The two major strengths of this study included a large sample size (N = 1000) and first estimate for HCMV seroprevalence in diverse subgroups of population in a developing country. Our comprehensive analysis was based on a questionnaire which gathered data about living conditions and provided an insight into the reasons that could account for such a high seroprevalence of this virus in a developing country.

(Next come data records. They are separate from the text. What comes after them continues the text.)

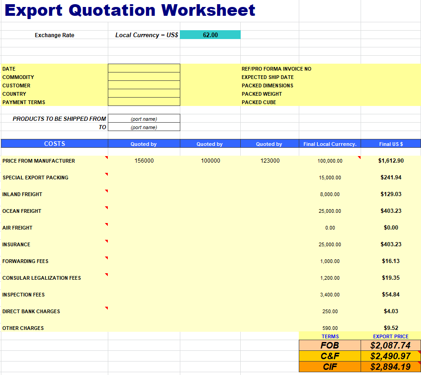
Task: Click the DATE input cell
Action: [x=144, y=68]
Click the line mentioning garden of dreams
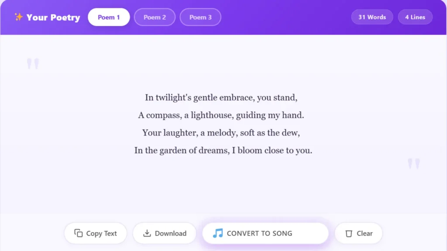Screen dimensions: 447x251 coord(223,150)
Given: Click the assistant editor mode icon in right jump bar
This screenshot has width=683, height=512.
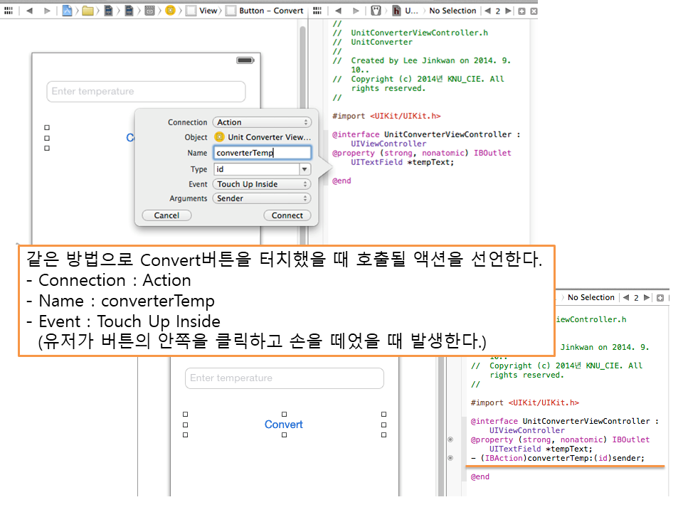Looking at the screenshot, I should (374, 11).
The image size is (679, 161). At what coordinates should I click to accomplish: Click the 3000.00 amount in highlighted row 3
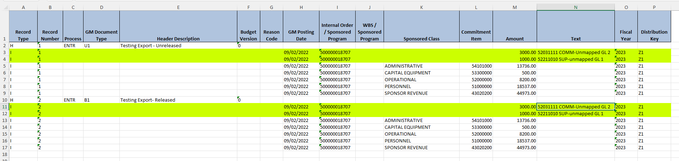tap(527, 52)
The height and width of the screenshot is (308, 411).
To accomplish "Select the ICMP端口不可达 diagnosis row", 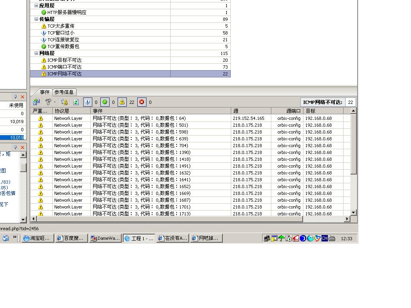I will (x=64, y=67).
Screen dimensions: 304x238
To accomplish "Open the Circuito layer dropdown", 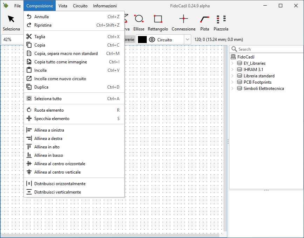I will pos(187,40).
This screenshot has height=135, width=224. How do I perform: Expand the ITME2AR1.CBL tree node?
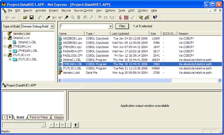[10, 51]
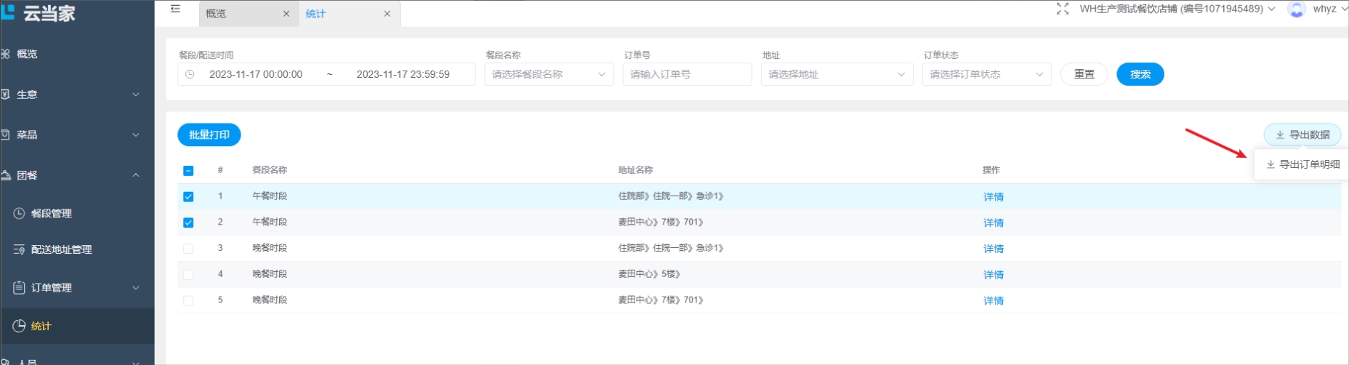This screenshot has height=365, width=1349.
Task: Click the sidebar collapse hamburger icon
Action: pos(175,9)
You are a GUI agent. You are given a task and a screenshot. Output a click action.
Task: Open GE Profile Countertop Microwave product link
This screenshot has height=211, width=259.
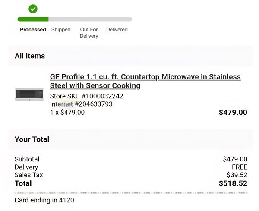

Congenital infection with HCMV is a significant cause of morbidity and mortality and several candidate HCMV vaccines are under investigation. However, the development of a vaccine programme must take into account the potential risk of increasing the proportion of women who remain HCMV seronegative as they enter pregnancy. Our findings reveal that up to 6 % of women of childbearing age remain HCMV seronegative in Pakistan, and the risk of primary infection within this group may be significant given our observation that around 0.5 % of men of a similar age may be undergoing primary infection each year, an event followed by prolonged viral secretion, which could serve to drive infection in the women who remain uninfected at this age.

Our study serves as a preliminary work towards improved understanding about the status of HCMV infection in Pakistan; mainly so because such a large number of participants with sociodemographic data has not been studied for the assessment of this particular virus.

Limitations

Some limitations of the work include the study design and broad age categories, which prevented modeling of a definitive temporal relationship between age and HCMV seroprevalence.

Conclusions

In conclusion, this study suggests that the seroprevalence of HCMV infection varies considerably by gender, age, marital status and socioeconomic status in this setting in Pakistan. Despite the high overall prevalence of HCMV infection, around 6 % of women of childbearing age remained at risk of primary infection. Amongst those with persistent infection, people who live in smaller households are more likely to demonstrate IgM seropositivity. IgM production is likely to indicate a response to endogenous viral reactivation and suggests that the more frequent exposure to viral infection within larger household size may boost protective endogenous immunity.

More research is needed to study and understand the time trends in the epidemiology of HCMV infection among seronegative pregnant women and neonates in the high endemic population of Pakistan that would lead to the initiation of a potential HCMV prevention and vaccination programme when available.